Differential Effects of 17β-Estradiol upon Stroke Damage in Stroke Prone and Normotensive Rats

We previously reported that during pro-estrus (high endogenous estrogen levels), brain damage after middle cerebral artery occlusion (MCAO) was reduced in stroke-prone spontaneously hypertensive rats (SHRSP) but not in normotensive Wistar Kyoto rat (WKY). In the present study, we examined the effect of exogenous estrogen on brain damage after MCAO in SHRSP and WKY. A 17β-estradiol (0.025mg or 0.25mg, 21 day release) or matching placebo pellet was implanted into ovariectomized WKY and SHRSP (3 to 4 months old) who then underwent distal diathermy-induced MCAO 2 weeks later.
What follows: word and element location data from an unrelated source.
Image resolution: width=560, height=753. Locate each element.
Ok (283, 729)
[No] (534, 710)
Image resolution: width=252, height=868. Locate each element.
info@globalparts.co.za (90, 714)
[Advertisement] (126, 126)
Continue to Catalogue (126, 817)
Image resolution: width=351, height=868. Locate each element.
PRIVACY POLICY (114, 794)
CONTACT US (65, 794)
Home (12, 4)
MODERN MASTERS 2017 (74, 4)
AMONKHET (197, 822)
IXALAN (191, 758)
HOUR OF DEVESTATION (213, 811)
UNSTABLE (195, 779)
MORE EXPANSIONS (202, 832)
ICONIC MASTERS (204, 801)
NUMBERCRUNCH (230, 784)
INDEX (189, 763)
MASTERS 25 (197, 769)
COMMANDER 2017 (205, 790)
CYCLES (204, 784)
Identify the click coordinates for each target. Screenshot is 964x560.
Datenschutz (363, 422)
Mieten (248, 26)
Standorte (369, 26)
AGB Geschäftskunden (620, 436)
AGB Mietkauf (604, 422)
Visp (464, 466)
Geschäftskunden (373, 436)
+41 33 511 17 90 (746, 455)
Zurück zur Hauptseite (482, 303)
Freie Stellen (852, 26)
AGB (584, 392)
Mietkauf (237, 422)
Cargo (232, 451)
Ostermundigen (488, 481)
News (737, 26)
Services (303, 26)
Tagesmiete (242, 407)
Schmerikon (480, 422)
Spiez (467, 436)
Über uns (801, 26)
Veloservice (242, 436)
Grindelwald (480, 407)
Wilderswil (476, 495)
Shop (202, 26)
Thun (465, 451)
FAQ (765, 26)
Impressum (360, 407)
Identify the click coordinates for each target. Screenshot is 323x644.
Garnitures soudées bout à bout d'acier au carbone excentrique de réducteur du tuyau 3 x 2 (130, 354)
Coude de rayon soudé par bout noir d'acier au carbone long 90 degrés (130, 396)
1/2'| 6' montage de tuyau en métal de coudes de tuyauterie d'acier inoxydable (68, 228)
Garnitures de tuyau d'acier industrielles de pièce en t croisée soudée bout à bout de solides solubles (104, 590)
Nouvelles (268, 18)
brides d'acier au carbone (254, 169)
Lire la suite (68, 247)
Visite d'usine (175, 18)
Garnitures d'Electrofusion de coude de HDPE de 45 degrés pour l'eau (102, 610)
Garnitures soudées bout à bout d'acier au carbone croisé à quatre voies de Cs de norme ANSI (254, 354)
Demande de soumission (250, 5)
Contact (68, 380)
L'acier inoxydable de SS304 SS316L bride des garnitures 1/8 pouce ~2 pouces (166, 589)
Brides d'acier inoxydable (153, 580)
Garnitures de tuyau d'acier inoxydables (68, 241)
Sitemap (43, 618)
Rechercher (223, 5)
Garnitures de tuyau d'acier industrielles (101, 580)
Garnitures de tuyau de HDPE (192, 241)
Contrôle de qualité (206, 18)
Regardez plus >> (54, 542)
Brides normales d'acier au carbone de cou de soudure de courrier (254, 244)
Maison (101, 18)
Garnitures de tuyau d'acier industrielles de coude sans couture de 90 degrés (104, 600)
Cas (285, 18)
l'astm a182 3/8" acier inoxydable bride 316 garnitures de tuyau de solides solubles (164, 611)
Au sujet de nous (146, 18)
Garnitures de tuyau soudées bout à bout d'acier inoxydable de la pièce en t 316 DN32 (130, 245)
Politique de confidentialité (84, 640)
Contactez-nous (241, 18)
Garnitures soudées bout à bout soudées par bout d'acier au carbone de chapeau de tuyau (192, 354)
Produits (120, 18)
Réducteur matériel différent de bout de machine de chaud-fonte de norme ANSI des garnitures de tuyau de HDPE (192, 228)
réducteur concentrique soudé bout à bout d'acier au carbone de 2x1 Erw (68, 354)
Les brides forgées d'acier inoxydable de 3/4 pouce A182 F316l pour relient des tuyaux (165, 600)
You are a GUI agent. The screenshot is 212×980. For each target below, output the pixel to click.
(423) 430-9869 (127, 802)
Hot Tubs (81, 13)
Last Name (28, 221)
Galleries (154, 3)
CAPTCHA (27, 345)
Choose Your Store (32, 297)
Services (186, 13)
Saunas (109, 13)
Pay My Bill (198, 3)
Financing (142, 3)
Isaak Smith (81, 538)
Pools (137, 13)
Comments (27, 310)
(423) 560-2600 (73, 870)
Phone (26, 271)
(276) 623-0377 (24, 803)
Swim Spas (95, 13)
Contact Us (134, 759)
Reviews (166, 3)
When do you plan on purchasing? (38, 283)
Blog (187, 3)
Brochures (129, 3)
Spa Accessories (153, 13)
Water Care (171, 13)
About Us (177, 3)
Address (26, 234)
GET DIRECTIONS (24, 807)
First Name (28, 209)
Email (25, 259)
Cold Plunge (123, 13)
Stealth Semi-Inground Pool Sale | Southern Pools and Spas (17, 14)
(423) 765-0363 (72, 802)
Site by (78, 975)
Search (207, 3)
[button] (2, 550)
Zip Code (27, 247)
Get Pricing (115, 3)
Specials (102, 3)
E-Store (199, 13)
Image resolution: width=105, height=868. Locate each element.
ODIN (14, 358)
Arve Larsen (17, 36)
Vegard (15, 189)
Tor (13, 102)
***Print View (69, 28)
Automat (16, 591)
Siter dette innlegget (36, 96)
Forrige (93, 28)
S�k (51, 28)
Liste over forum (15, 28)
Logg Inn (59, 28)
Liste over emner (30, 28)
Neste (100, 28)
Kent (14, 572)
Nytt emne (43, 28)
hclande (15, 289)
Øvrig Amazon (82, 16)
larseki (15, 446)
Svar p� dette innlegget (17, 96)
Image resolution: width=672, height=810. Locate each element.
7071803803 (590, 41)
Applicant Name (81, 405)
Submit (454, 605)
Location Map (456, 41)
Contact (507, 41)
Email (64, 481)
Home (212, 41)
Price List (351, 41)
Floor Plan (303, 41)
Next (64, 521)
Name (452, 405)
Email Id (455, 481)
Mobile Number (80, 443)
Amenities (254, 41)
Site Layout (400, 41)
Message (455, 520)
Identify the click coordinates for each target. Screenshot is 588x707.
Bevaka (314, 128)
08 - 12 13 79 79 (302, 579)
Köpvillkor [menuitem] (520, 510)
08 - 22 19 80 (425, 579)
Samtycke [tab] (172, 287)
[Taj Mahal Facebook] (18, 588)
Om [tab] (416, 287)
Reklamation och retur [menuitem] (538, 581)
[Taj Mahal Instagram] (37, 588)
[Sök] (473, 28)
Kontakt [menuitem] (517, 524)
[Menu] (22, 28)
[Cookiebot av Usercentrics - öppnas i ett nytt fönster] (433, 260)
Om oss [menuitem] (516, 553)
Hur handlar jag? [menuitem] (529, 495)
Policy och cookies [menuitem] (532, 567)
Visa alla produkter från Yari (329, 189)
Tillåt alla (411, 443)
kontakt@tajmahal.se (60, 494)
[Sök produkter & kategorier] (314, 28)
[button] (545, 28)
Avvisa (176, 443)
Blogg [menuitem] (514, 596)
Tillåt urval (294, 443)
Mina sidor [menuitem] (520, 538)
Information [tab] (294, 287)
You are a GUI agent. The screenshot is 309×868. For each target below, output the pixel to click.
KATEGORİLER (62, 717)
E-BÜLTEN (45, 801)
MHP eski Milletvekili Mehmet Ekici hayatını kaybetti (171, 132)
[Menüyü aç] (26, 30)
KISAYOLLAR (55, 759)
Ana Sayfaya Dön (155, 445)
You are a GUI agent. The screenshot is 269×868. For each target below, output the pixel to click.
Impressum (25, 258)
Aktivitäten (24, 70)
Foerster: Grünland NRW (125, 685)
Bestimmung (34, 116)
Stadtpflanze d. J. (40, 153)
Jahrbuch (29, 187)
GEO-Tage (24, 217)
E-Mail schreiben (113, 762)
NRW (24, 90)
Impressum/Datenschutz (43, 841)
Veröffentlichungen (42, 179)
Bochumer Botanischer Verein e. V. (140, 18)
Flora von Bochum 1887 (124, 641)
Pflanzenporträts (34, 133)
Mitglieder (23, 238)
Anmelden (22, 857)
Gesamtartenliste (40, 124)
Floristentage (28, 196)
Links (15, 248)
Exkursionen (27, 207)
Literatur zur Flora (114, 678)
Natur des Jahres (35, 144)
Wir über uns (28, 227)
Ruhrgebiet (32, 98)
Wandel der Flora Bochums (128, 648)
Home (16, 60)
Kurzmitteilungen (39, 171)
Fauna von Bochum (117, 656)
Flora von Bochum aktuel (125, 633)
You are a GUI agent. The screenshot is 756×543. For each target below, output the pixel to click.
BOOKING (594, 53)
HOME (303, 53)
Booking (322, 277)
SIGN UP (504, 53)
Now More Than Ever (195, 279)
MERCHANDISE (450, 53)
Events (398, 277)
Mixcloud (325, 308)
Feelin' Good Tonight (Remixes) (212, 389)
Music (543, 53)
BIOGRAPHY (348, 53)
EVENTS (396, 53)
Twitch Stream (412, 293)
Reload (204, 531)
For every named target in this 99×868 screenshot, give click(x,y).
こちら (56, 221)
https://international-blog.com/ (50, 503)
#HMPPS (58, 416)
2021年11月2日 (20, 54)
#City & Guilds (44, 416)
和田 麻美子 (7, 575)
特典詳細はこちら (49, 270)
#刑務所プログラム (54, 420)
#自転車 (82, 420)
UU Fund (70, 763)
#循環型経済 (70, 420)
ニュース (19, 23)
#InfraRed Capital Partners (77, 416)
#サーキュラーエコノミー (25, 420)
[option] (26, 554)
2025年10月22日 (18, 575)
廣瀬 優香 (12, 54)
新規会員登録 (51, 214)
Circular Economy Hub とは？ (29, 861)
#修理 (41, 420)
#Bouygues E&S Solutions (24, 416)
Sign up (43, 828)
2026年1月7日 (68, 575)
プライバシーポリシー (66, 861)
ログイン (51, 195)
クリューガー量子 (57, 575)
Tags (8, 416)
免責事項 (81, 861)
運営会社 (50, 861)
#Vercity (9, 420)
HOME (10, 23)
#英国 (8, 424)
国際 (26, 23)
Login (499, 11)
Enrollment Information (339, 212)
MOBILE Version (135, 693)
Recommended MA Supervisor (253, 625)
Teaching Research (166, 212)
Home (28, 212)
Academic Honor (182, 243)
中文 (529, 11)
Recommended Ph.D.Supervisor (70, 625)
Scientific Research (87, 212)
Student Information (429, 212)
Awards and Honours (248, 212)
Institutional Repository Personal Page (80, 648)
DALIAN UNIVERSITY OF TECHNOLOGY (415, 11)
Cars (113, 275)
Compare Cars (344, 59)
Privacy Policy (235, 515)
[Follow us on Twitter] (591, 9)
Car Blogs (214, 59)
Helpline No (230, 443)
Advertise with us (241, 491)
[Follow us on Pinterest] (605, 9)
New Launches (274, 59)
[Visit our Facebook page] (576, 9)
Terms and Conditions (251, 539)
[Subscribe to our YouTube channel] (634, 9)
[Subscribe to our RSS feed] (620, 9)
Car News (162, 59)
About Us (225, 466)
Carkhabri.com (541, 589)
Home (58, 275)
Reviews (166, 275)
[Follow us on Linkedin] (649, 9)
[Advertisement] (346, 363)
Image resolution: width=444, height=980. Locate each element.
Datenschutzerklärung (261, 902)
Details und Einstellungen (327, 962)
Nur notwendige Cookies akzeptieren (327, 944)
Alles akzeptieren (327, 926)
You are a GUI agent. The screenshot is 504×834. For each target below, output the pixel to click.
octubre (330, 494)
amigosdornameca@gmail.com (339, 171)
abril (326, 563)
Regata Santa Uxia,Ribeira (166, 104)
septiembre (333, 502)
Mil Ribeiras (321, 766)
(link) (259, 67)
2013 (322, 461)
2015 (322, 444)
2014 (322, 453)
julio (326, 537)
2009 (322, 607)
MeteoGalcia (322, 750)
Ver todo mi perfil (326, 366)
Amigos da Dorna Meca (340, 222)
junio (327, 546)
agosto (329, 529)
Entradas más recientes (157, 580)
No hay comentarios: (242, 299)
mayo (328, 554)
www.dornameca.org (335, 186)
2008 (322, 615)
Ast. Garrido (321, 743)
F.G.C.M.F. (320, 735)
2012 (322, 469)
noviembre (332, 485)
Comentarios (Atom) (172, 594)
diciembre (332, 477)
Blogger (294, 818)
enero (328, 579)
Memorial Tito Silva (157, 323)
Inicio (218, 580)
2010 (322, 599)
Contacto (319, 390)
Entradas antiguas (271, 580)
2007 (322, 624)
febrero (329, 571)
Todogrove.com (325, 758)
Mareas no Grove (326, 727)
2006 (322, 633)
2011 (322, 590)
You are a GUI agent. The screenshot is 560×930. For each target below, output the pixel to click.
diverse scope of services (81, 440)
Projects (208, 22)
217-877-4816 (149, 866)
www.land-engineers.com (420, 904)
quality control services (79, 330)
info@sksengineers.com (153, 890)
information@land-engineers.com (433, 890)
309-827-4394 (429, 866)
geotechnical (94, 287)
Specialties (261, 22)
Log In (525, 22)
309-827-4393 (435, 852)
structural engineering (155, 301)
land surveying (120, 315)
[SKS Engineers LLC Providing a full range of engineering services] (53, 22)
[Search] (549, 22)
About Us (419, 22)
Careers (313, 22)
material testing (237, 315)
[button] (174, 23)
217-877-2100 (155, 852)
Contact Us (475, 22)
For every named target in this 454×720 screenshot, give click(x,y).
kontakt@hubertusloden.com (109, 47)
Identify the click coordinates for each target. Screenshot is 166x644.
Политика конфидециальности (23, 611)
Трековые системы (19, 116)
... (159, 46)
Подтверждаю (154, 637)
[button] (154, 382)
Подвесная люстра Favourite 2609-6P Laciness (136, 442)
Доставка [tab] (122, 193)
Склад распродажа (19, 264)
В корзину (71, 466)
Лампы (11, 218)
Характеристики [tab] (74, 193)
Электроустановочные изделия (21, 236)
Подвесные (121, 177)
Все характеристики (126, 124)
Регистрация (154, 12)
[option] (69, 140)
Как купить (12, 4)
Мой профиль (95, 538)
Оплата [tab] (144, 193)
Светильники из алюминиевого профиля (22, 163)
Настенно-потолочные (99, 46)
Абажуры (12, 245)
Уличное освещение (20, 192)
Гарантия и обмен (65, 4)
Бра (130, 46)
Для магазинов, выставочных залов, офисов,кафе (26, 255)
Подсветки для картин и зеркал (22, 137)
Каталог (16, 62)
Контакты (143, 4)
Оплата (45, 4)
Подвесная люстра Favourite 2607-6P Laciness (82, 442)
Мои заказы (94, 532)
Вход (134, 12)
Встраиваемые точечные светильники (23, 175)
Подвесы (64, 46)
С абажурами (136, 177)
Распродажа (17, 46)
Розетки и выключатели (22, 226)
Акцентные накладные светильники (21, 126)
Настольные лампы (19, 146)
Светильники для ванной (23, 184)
Plasma 17β-estradiol levels for placebo and 17β-estradiol groups were as follows: WKY 0.025 mg 16.4 ± 8.5 (pg/mL, mean ± SD) and 25.85 ± 12.6; WKY 0.25 mg 18.2 ± 9.0 and 69.8 ± 27.4; SHRSP 0.25 mg 20.7 ± 8.8 and 81.0 ± 16.9. In SHRSP, infarct volumes at 24 hours after MCAO were similar in placebo and 17β-estradiol groups: SHRSP 0.025 mg 126.7 ± 15.3 mm3 (n = 6) and 114.0 ± 14.1 mm3 (n = 8) (not significant); SHRSP 0.25 mg 113.5 ± 22.3 mm3 (n = 8) and 129.7 ± 26.2 mm3 (n = 7) (not significant), respectively. In WKY, 17β-estradiol significantly increased infarct volume by 65% with 0.025mg dose [36.1 ± 20.7 mm3 (n = 8) and 59.7 ± 19.3 mm3 (n = 8) (P = 0.033, unpaired t-test)] and by 96% with 0.25 mg dose [55.9 ± 36.4 mm3 (n = 8) and 109.7 ± 6.7 mm3 (n = 4) (P = 0.017)]. Thus, 17β-estradiol increased stroke damage in normotensive rats with no significant effect in stroke-prone rats. Despite being contrary to our hypothesis, our findings add substance to the recently reported negative effects of 17β-estradiol in clinical studies.